Abstract

Background: Measures of peripheral perfusion can be used to assess the hemodynamic status of critically ill patients. The peripheral Perfusion Index (PI) based on analysis of the pulse oximetry signal has been implemented in monitoring systems as an index of peripheral perfusion. The aim of this study was to evaluate clinical state of shock by PI in a Pediatric Intensive Care Unit (PICU) of a tertiary care hospital of Bangladesh.
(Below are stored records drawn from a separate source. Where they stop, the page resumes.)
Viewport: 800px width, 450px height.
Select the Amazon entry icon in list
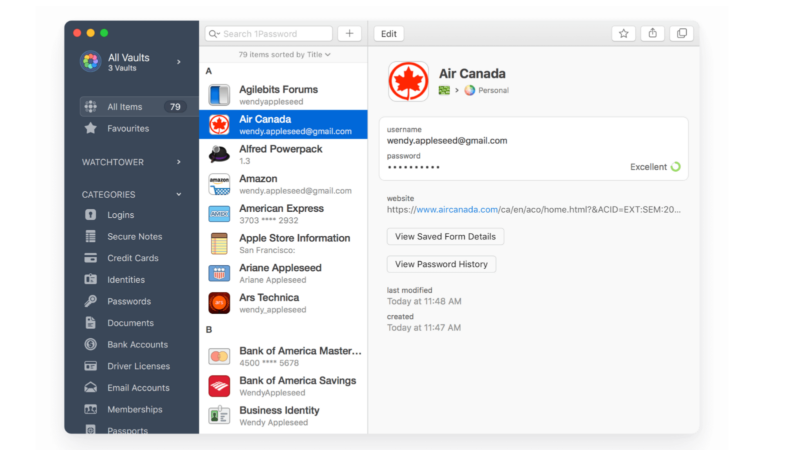coord(220,184)
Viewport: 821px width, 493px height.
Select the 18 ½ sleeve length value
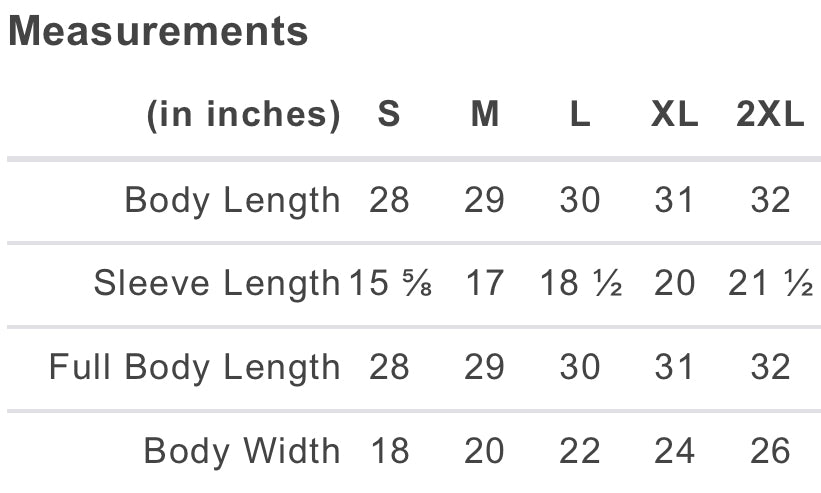click(x=580, y=284)
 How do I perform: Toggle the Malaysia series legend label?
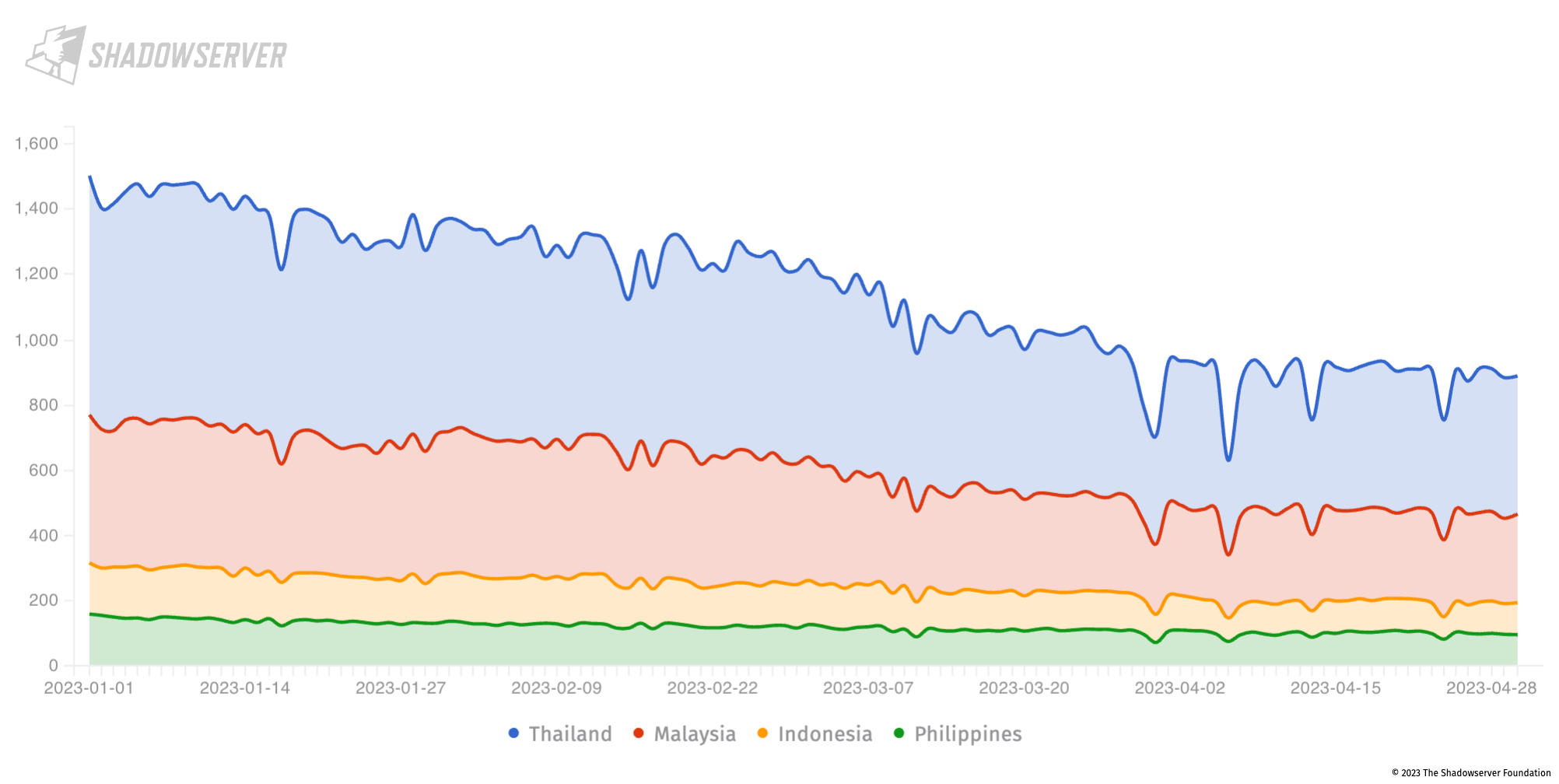click(x=695, y=734)
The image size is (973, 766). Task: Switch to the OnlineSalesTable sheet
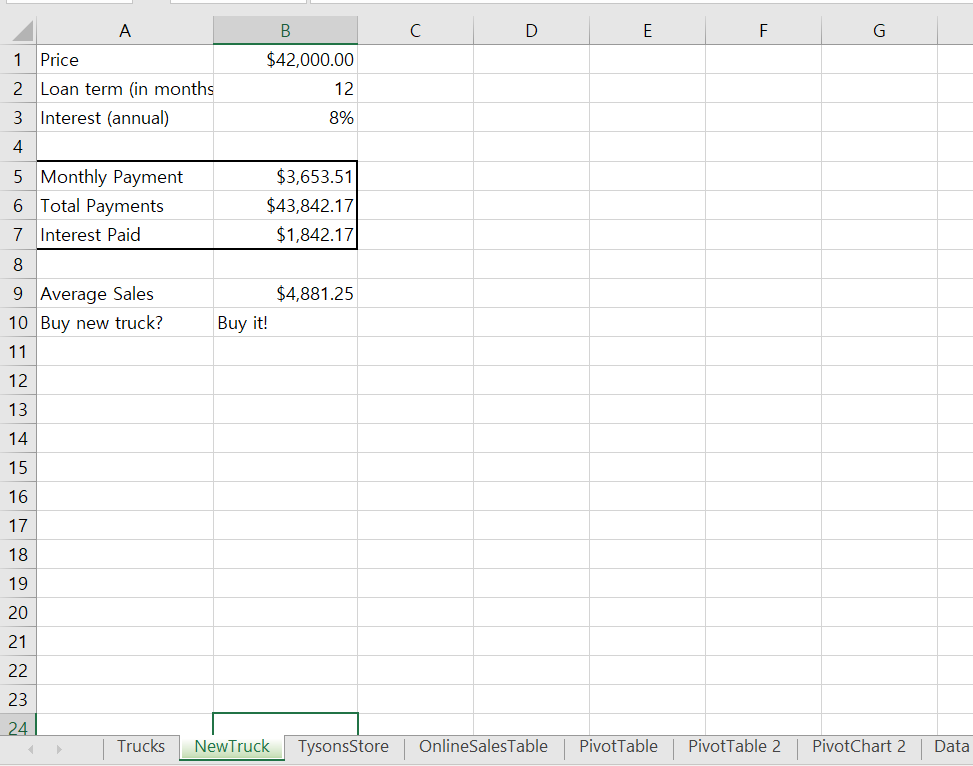[x=483, y=746]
 Materials and methods: This prospective observational study was carried out in the PICU of Chittagong Medical College Hospital. Children aged 1 month to 12 years who needed hemodynamic monitoring were included and categorized into five age groups. Demographic data, vital parameters and PI were recorded. Hemodynamic monitoring was started as early as possible within 24 hours of arrival in PICU, then 30 minutes after, then 8 hourly for a total 4 observations.
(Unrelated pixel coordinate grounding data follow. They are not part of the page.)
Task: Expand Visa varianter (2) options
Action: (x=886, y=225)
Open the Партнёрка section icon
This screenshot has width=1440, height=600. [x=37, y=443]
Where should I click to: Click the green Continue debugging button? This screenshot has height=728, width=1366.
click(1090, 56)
 Results: In total, 199 children were included with or without features of shock and 796 hemodynamic measurements were taken and analyzed. Mean/median PIs were significantly higher in patients without shock compared to patients with shock in all age groups except age group 10-12 years of age. Clinical shock can be reasonably detected when PI value was < 1.25 in children <1 year of age, < 2.05 in 1 to 3 years of age, <2.55 in 3 to 5 years, and <1.95 in 5-10 years of age. These values had low sensitivity but high specificity in detecting clinically assessed shock in that particular age group. Overall, PI had good correlation with systolic, diastolic, mean arterial blood pressure and pulse pressure. Children with different features of shock had significantly lower mean PI compared to children without features of shock.
 Conclusion: PI can be used as a non-invasive, continuous parameter to monitor peripheral perfusion in critically ill children managed in PICU.